__Your objective__: Please print every record below exactly as it appears, but leave out the pictures.

[[ Data for this exercise, beginning ]]

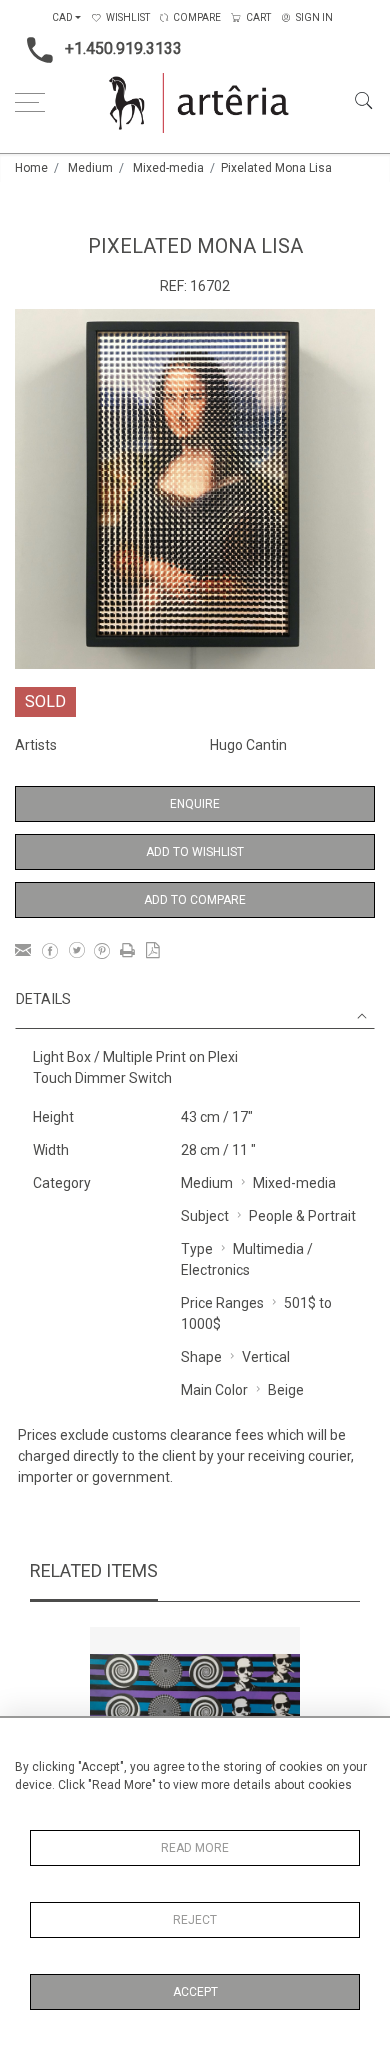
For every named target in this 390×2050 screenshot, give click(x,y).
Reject (195, 1920)
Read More (195, 1848)
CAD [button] (62, 17)
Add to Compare (195, 900)
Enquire (195, 804)
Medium (90, 168)
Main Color (214, 1390)
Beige (286, 1390)
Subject (205, 1216)
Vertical (266, 1357)
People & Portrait (302, 1216)
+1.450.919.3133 (123, 48)
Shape (201, 1357)
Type (197, 1249)
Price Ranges (222, 1303)
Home (31, 168)
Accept (195, 1992)
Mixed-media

[[ Data for this exercise, end ]]

__Exercise solution__:
For every named target in this 390×2050 screenshot, give click(x,y).
Reject (195, 1920)
Read More (195, 1848)
CAD [button] (62, 17)
Add to Compare (195, 900)
Enquire (195, 804)
Medium (90, 168)
Main Color (214, 1390)
Beige (286, 1390)
Subject (205, 1216)
Vertical (266, 1357)
People & Portrait (302, 1216)
+1.450.919.3133 (123, 48)
Shape (201, 1357)
Type (197, 1249)
Price Ranges (222, 1303)
Home (31, 168)
Accept (195, 1992)
Mixed-media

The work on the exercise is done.